SID M. DUENAS 
NEW NUEBU CALL BACK

                                          Gallery view West
                                          Photo: Elon Schoenholz Photography
                                                                   Purple Ghost Dog / Recurring Nightmare, 2024
                                                                   1:34 minute video loop, curtains
                                                                   24 x 48 x 116 in.
                                                                   Photo: Elon Schoenholz Photography
                                                               New Nuebu Call Back Text 1 Zoom, 2024
                                                                paper board, metallic adhesive paper, laser print, wood panel
                                                                52 x 66 x 1.75 in.
                                                                Photo: Elon Schoenholz Photography
                                    Gallery view East                                
                                   Photo: Elon Schoenholz Photography
                               Accumulation Stack L, 2024
                               paper board, glass, brass plated artist frame
                               20 x 24 x 3.5 in.
                               Photo: Elon Schoenholz Photography
                                                                New Nuebu Call Back Text 1, 2024
                                                                 paper board, metallic adhesive paper, laser print, wood panel
                                                                 26 x 34 x 1.75 in.
                                                                Photo: Elon Schoenholz Photography


Sid M. Duenas
New Nuebu Call Back

February 24 - April 30, 2024

Pilele Projects’ inaugural exhibition and artist residency featuring Sid M. Duenas.
Featured in the May 2024 issue of ArtForum

For Pilele Projects’ inaugural exhibition, New Nuebu Call Back, Sid M. Duenas’ continues his ongoing explorations of the poetics of Chamoru diasporic experience. Featuring four new text-based works on paper, panel, and video. Each is shaped as a materialized metaphor for the paradox of distance - cultural, gestural, linguistic, emotional - that characterizes the experience of living the faraway so close.
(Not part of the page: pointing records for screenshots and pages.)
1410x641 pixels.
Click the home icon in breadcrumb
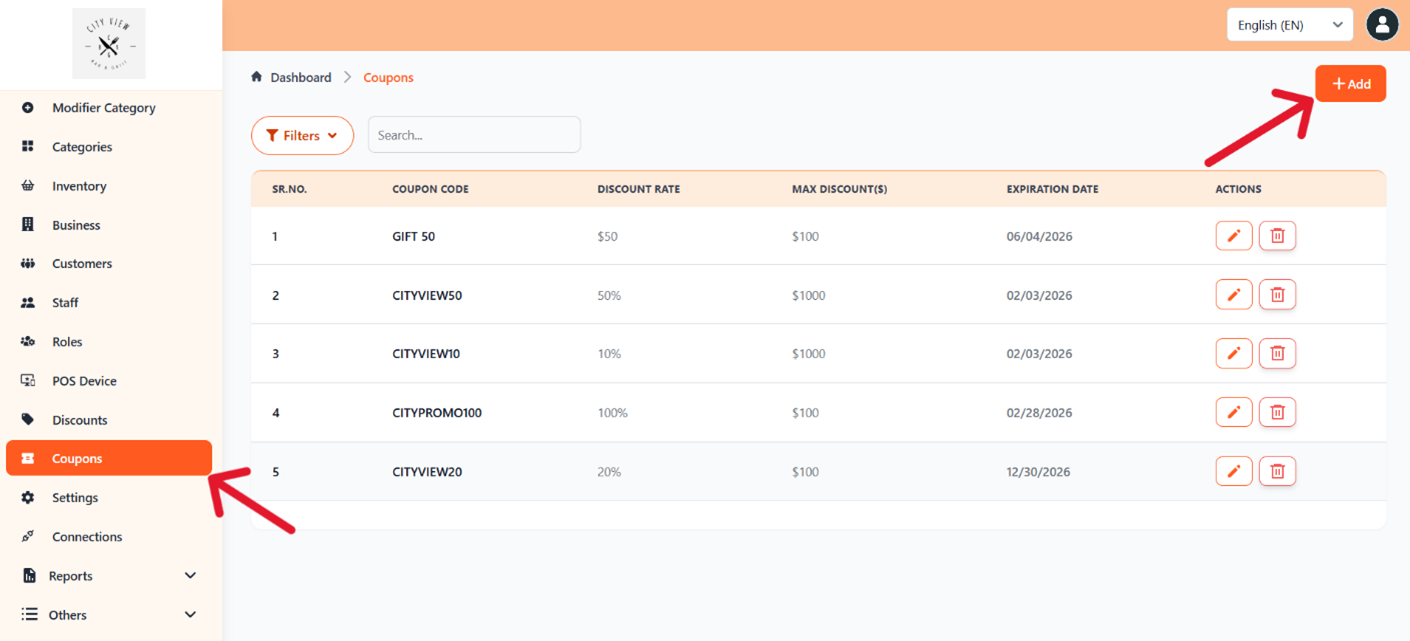pyautogui.click(x=257, y=77)
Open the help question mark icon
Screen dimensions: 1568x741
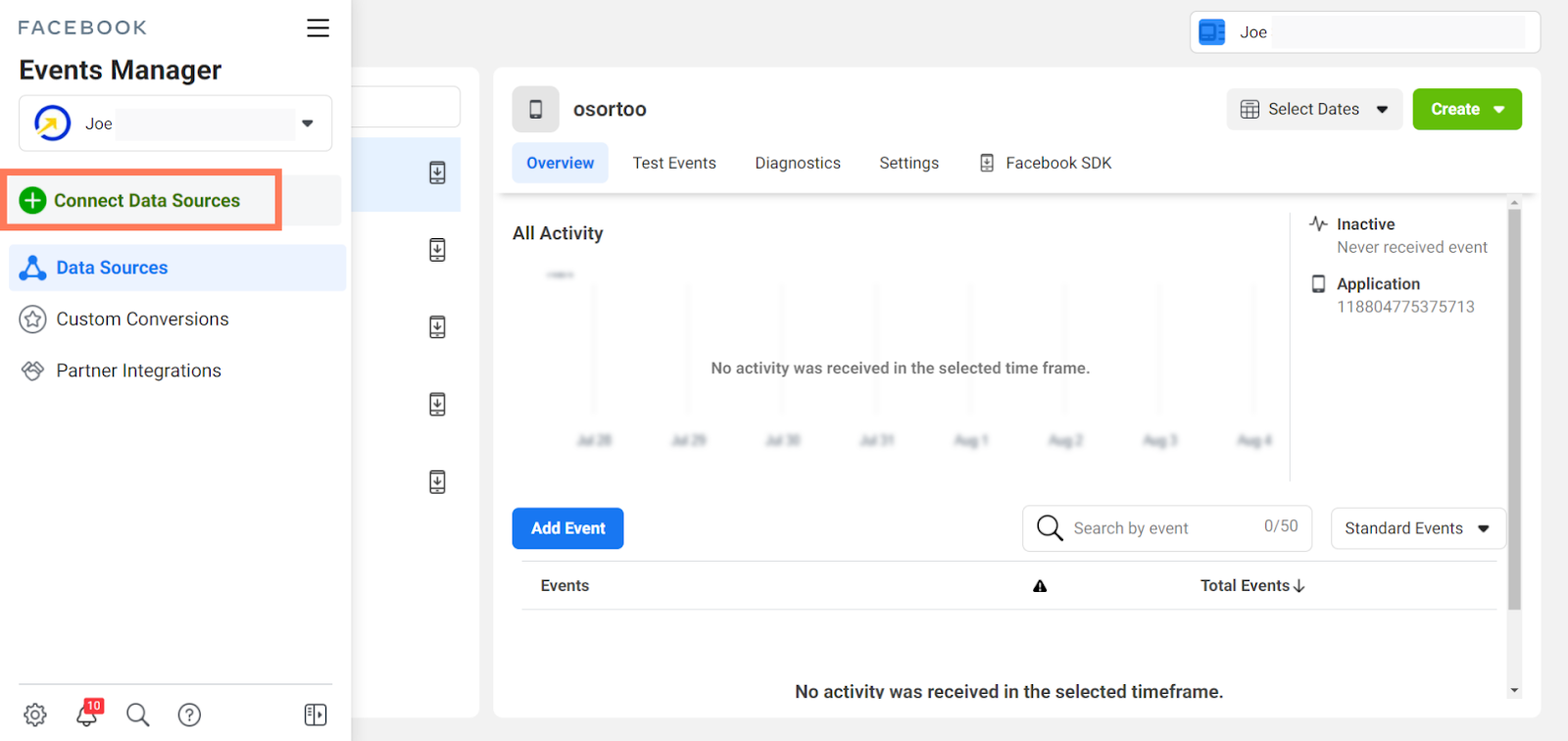click(189, 715)
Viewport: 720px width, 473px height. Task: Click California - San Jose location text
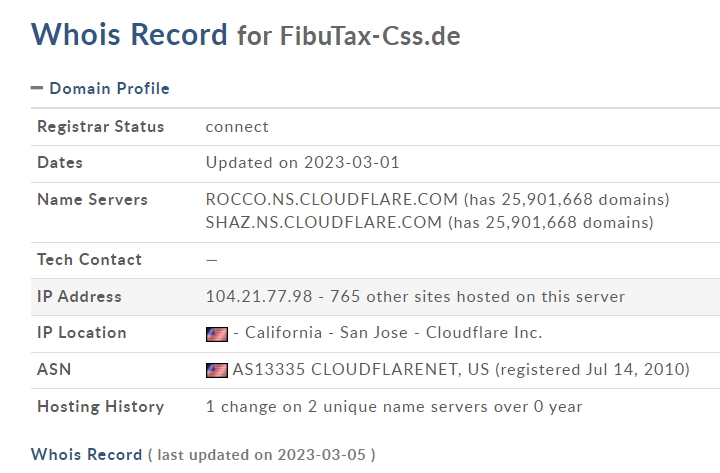click(326, 332)
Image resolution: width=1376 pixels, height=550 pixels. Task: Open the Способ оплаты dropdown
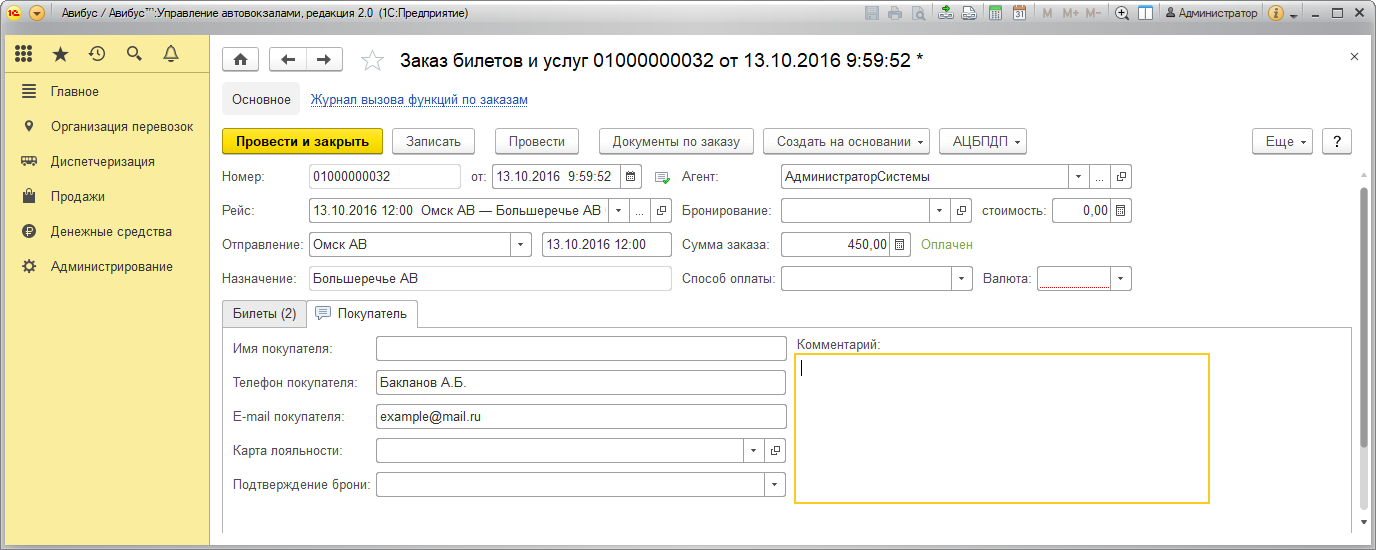pos(961,279)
Carefully attuned to how the processes and materials of his practice operate as modes of translation, transcription, and repetition, for Duenas reading and writing are not limited to text alone, but to attentiveness as well. His work considers how the subject of a work may withdraw itself from legibility while drawing in the viewer through their own inquiry, or from contexts arranged by the artist toward a nexus of reads. The interplay of withdrawal and revelation brings to light a notion that absence is not a blank space, but active and spectral. The alteration of things and events through synthesis or Songi (Chamorro for 'burn') is a conceptual underpinning that is often visually described by the use of iterative strategies.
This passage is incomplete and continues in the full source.